Estratto della pagina:
%%

Bruno Perini– Il manifesto
25 settembre ’18
Dal
sistema bancario italiano e internazionale arriva un severissimo monito al
governo italiano, quasi una replica in diretta alla sfida che ha lanciato Luigi
Di Maio annunciando una politica economica in deficit.
Le
politiche dell’esecutivo Lega-M5s rischiano di portare il debito a livelli
insostenibili, sostiene Bankitalia, e di provocare il panico nei grandi
investitori dei nostri Btp, aggiunge la Banca dei Regolamenti internazionali,
(Bri), in un rapporto che ha fatto il giro dei mercati. Non è forse un caso che
ieri lo spread abbia chiuso in rialzo a 244 punti base.
Ma
vediamo cosa dice il rapporto Bri. Intanto la Banca dei regolamenti
internazionali annuncia tempesta: “Un mondo sempre più diviso con gli Stati
Uniti in testa, alcuni Paesi emergenti in crisi e un Cina sullo sfondo in
possibile rallentamento. E le banche centrali, protagoniste indiscusse negli
ultimi anni, oramai senza più munizioni per fare fronte alle prevedibili nuove
turbolenze in arrivo”. In questo quadro di grande incertezza l’Italia è al
centro della bufera più rischiosa.
In
Italia «il legame tra il settore sovrano e quello bancario, così evidente
durante la crisi del debito dell’area dell’euro, si è da allora rafforzato»,
afferma Claudio Borio, capo del Dipartimento monetario ed economico della Bri, commentando
la rassegna trimestrale dell’istituto con sede a Basilea. Il banchiere sostiene
che «l’Italia è stata il Paese più colpito: le incertezze politiche avevano già
scosso i mercati qualche mese fa e i prestiti in sofferenza continuano a
gravare sulle banche». L’allargamento dei differenziali con il Bund tedesco,
«riflette i timori degli investitori sulle incertezze politiche future,
specialmente riguardo le possibili politiche di bilancio del nuovo governo».

%%

Da svolgere:
- 1) Copia parola per parola il passo dell'articolo sul debito italiano che comincia con "Bruno Perini– Il" e prosegue fino a "244 punti base.".
- 2) Prosegui l'articolo sul debito italiano a partire dalla sua ultima frase.

Dati grezzi:

%%

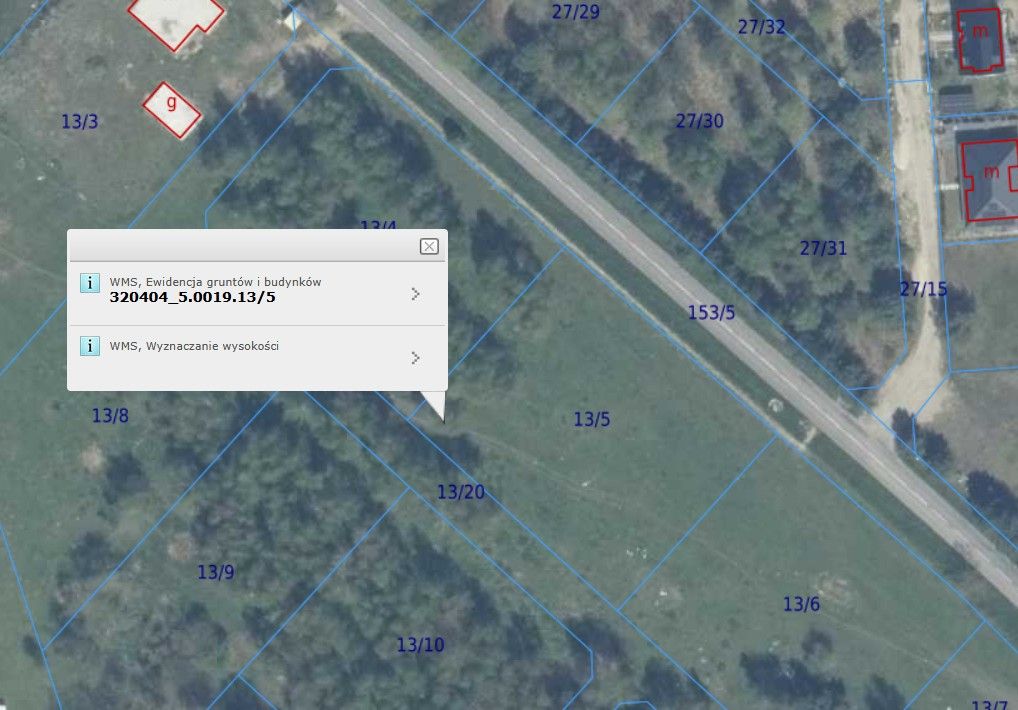1018x710 pixels.
Task: Open info icon for Wyznaczanie wysokości
Action: (90, 346)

%%

Risposte per compito:
- 1)
Bruno Perini– Il manifesto
25 settembre ’18
Dal
sistema bancario italiano e internazionale arriva un severissimo monito al
governo italiano, quasi una replica in diretta alla sfida che ha lanciato Luigi
Di Maio annunciando una politica economica in deficit.
Le
politiche dell’esecutivo Lega-M5s rischiano di portare il debito a livelli
insostenibili, sostiene Bankitalia, e di provocare il panico nei grandi
investitori dei nostri Btp, aggiunge la Banca dei Regolamenti internazionali,
(Bri), in un rapporto che ha fatto il giro dei mercati. Non è forse un caso che
ieri lo spread abbia chiuso in rialzo a 244 punti base.

- 2)
Il
nostro Paese è stato protagonista, ricordano gli analisti, di una serie “di
episodi idiosincratici di stress del mercato obbligazionario” innescati a metà
maggio con la famosa bozza (poi sconfessata) del contratto di governo dove si
parlava di cancellare il debito detenuto dalla Bce. E che l’Italia sia un caso
a parte, rispetto a un generale movimento dei mercati innescato dalle politiche
Usa, il rapporto lo sottolinea citando lo spread del titolo a due anni italiano
che, in occasione della crisi turca, si è allargato molto più dei titoli degli
altri paesi europei.
E’
vero che , sostengono gli economisti di Bri, dopo l’impennata di 200 punti di
fine maggio, lo spread, rimane ora sotto i livelli della crisi. Ma tutto ciò ha
un effetto negativo sulle banche alcune delle quali ancora in convalescenza.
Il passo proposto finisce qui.